**Task goal:** Rewrite the material below with every "Villa" swapped for "Barrio", leaving everything else unchanged.

**Material provided:**
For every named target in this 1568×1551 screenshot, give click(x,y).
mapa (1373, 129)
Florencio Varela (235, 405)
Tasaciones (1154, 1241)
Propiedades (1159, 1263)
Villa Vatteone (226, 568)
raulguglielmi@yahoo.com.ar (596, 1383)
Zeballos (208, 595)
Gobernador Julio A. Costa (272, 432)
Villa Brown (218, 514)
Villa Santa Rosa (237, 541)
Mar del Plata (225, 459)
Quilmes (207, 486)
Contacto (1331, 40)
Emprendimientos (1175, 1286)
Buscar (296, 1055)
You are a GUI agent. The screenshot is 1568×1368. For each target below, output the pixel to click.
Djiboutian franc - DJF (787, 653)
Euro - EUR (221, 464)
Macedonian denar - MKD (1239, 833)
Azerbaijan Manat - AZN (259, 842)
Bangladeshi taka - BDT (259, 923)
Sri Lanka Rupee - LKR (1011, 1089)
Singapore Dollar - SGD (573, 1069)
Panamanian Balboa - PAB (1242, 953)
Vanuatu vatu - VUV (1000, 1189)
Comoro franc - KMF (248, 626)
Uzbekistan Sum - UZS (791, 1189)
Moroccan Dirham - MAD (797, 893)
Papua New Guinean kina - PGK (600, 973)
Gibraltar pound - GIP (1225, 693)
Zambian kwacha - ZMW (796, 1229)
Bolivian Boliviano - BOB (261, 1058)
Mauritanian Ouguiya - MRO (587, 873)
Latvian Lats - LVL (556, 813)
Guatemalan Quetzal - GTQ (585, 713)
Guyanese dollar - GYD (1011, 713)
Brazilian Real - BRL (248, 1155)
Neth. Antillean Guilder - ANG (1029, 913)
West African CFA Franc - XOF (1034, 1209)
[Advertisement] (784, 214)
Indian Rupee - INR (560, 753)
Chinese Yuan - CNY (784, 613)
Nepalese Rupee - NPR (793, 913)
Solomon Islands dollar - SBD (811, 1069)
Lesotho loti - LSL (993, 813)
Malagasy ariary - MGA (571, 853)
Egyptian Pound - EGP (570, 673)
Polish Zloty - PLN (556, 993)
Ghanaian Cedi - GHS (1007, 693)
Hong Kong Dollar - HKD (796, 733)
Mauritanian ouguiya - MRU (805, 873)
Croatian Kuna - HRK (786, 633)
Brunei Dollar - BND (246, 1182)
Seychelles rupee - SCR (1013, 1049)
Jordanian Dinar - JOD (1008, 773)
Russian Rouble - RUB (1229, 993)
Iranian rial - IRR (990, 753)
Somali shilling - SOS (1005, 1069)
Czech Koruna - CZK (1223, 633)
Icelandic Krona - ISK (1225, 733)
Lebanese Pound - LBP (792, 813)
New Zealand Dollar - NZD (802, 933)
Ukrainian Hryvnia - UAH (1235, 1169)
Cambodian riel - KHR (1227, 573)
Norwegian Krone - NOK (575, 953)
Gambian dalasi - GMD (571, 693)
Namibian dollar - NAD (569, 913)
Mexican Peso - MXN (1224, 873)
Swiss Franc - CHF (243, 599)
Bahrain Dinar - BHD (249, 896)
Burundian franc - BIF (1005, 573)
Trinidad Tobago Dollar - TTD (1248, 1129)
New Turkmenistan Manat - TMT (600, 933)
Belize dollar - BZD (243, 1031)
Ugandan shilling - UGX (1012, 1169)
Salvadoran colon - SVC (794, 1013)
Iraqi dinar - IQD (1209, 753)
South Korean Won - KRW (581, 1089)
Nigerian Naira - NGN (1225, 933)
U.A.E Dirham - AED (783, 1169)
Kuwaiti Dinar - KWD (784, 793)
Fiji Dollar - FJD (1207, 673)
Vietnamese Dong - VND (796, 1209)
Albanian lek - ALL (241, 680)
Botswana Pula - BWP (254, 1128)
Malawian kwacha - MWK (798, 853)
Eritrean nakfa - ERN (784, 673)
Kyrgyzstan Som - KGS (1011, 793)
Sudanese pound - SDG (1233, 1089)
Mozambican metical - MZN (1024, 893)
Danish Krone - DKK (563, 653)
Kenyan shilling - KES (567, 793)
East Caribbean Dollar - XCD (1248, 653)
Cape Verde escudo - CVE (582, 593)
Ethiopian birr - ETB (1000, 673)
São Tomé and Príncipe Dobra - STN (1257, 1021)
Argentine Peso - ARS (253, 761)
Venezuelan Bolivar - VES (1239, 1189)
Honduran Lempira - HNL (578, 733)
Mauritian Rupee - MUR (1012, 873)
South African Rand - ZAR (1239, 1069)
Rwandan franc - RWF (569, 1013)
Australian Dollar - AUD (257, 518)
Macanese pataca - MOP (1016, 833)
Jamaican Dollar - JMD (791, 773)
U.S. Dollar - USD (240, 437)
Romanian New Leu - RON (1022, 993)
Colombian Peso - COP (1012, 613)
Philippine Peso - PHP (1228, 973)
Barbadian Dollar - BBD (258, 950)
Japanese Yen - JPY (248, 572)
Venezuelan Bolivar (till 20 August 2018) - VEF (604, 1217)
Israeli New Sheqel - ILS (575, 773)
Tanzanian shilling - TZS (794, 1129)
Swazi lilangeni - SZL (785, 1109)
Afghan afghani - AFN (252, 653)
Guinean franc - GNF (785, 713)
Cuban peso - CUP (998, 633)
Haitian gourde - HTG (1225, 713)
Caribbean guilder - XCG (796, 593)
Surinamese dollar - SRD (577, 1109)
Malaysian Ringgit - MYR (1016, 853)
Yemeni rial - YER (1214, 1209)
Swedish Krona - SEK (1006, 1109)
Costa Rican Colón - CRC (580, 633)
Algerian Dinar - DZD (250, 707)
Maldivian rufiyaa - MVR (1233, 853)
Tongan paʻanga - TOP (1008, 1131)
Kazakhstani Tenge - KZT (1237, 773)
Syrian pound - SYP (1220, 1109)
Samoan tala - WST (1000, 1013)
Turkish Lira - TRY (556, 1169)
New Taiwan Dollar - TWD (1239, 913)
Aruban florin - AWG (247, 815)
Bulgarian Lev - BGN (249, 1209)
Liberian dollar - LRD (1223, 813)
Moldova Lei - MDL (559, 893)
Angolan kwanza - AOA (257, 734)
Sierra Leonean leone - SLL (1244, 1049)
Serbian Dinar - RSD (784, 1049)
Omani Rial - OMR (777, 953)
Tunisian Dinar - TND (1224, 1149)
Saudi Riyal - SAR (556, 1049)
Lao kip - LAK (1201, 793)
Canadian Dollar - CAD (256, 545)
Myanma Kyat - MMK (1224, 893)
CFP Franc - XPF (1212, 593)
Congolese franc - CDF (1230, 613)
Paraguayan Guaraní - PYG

**Answer for this exercise:**
For every named target in this 1568×1551 screenshot, give click(x,y).
mapa (1373, 129)
Florencio Varela (235, 405)
Tasaciones (1154, 1241)
Propiedades (1159, 1263)
Barrio Vatteone (226, 568)
raulguglielmi@yahoo.com.ar (596, 1383)
Zeballos (208, 595)
Gobernador Julio A. Costa (272, 432)
Barrio Brown (218, 514)
Barrio Santa Rosa (237, 541)
Mar del Plata (225, 459)
Quilmes (207, 486)
Contacto (1331, 40)
Emprendimientos (1175, 1286)
Buscar (296, 1055)
You are a GUI agent. The screenshot is 1568×1368. For each target below, output the pixel to click.
Djiboutian franc - DJF (787, 653)
Euro - EUR (221, 464)
Macedonian denar - MKD (1239, 833)
Azerbaijan Manat - AZN (259, 842)
Bangladeshi taka - BDT (259, 923)
Sri Lanka Rupee - LKR (1011, 1089)
Singapore Dollar - SGD (573, 1069)
Panamanian Balboa - PAB (1242, 953)
Vanuatu vatu - VUV (1000, 1189)
Comoro franc - KMF (248, 626)
Uzbekistan Sum - UZS (791, 1189)
Moroccan Dirham - MAD (797, 893)
Papua New Guinean kina - PGK (600, 973)
Gibraltar pound - GIP (1225, 693)
Zambian kwacha - ZMW (796, 1229)
Bolivian Boliviano - BOB (261, 1058)
Mauritanian Ouguiya - MRO (587, 873)
Latvian Lats - LVL (556, 813)
Guatemalan Quetzal - GTQ (585, 713)
Guyanese dollar - GYD (1011, 713)
Brazilian Real - BRL (248, 1155)
Neth. Antillean Guilder - ANG (1029, 913)
West African CFA Franc - XOF (1034, 1209)
[Advertisement] (784, 214)
Indian Rupee - INR (560, 753)
Chinese Yuan - CNY (784, 613)
Nepalese Rupee - NPR (793, 913)
Solomon Islands dollar - SBD (811, 1069)
Lesotho loti - LSL (993, 813)
Malagasy ariary - MGA (571, 853)
Egyptian Pound - EGP (570, 673)
Polish Zloty - PLN (556, 993)
Ghanaian Cedi - GHS (1007, 693)
Hong Kong Dollar - HKD (796, 733)
Mauritanian ouguiya - MRU (805, 873)
Croatian Kuna - HRK (786, 633)
Brunei Dollar - BND (246, 1182)
Seychelles rupee - SCR (1013, 1049)
Jordanian Dinar - JOD (1008, 773)
Russian Rouble - RUB (1229, 993)
Iranian rial - IRR (990, 753)
Somali shilling - SOS (1005, 1069)
Czech Koruna - CZK (1223, 633)
Icelandic Krona - ISK (1225, 733)
Lebanese Pound - LBP (792, 813)
New Zealand Dollar - NZD (802, 933)
Ukrainian Hryvnia - UAH (1235, 1169)
Cambodian riel - KHR (1227, 573)
Norwegian Krone - NOK (575, 953)
Gambian dalasi - GMD (571, 693)
Namibian dollar - NAD (569, 913)
Mexican Peso - MXN (1224, 873)
Swiss Franc - CHF (243, 599)
Bahrain Dinar - BHD (249, 896)
Burundian franc - BIF (1005, 573)
Trinidad Tobago Dollar - TTD (1248, 1129)
New Turkmenistan Manat - TMT (600, 933)
Belize dollar - BZD (243, 1031)
Ugandan shilling - UGX (1012, 1169)
Salvadoran colon - SVC (794, 1013)
Iraqi dinar - IQD (1209, 753)
South Korean Won - KRW (581, 1089)
Nigerian Naira - NGN (1225, 933)
U.A.E Dirham - AED (783, 1169)
Kuwaiti Dinar - KWD (784, 793)
Fiji Dollar - FJD (1207, 673)
Vietnamese Dong - VND (796, 1209)
Albanian lek - ALL (241, 680)
Botswana Pula - BWP (254, 1128)
Malawian kwacha - MWK (798, 853)
Eritrean nakfa - ERN (784, 673)
Kyrgyzstan Som - KGS (1011, 793)
Sudanese pound - SDG (1233, 1089)
Mozambican metical - MZN (1024, 893)
Danish Krone - DKK (563, 653)
Kenyan shilling - KES (567, 793)
East Caribbean Dollar - XCD (1248, 653)
Cape Verde escudo - CVE (582, 593)
Ethiopian birr - ETB (1000, 673)
São Tomé and Príncipe Dobra - STN (1257, 1021)
Argentine Peso - ARS (253, 761)
Venezuelan Bolivar - VES (1239, 1189)
Honduran Lempira - HNL (578, 733)
Mauritian Rupee - MUR (1012, 873)
South African Rand - ZAR (1239, 1069)
Rwandan franc - RWF (569, 1013)
Australian Dollar - AUD (257, 518)
Macanese pataca - MOP (1016, 833)
Jamaican Dollar - JMD (791, 773)
U.S. Dollar - USD (240, 437)
Romanian New Leu - RON (1022, 993)
Colombian Peso - COP (1012, 613)
Philippine Peso - PHP (1228, 973)
Barbadian Dollar - BBD (258, 950)
Japanese Yen - JPY (248, 572)
Venezuelan Bolivar (till 20 August 2018) - VEF (604, 1217)
Israeli New Sheqel - ILS (575, 773)
Tanzanian shilling - TZS (794, 1129)
Swazi lilangeni - SZL (785, 1109)
Afghan afghani - AFN (252, 653)
Guinean franc - GNF (785, 713)
Cuban peso - CUP (998, 633)
Haitian gourde - HTG (1225, 713)
Caribbean guilder - XCG (796, 593)
Surinamese dollar - SRD (577, 1109)
Malaysian Ringgit - MYR (1016, 853)
Yemeni rial - YER (1214, 1209)
Swedish Krona - SEK (1006, 1109)
Costa Rican Colón - CRC (580, 633)
Algerian Dinar - DZD (250, 707)
Maldivian rufiyaa - MVR (1233, 853)
Tongan paʻanga - TOP (1008, 1131)
Kazakhstani Tenge - KZT (1237, 773)
Syrian pound - SYP (1220, 1109)
Samoan tala - WST (1000, 1013)
Turkish Lira - TRY (556, 1169)
New Taiwan Dollar - TWD (1239, 913)
Aruban florin - AWG (247, 815)
Bulgarian Lev - BGN (249, 1209)
Liberian dollar - LRD (1223, 813)
Moldova Lei - MDL (559, 893)
Angolan kwanza - AOA (257, 734)
Sierra Leonean leone - SLL (1244, 1049)
Serbian Dinar - RSD (784, 1049)
Omani Rial - OMR (777, 953)
Tunisian Dinar - TND (1224, 1149)
Saudi Riyal - SAR (556, 1049)
Lao kip - LAK (1201, 793)
Canadian Dollar - CAD (256, 545)
Myanma Kyat - MMK (1224, 893)
CFP Franc - XPF (1212, 593)
Congolese franc - CDF (1230, 613)
Paraguayan Guaraní - PYG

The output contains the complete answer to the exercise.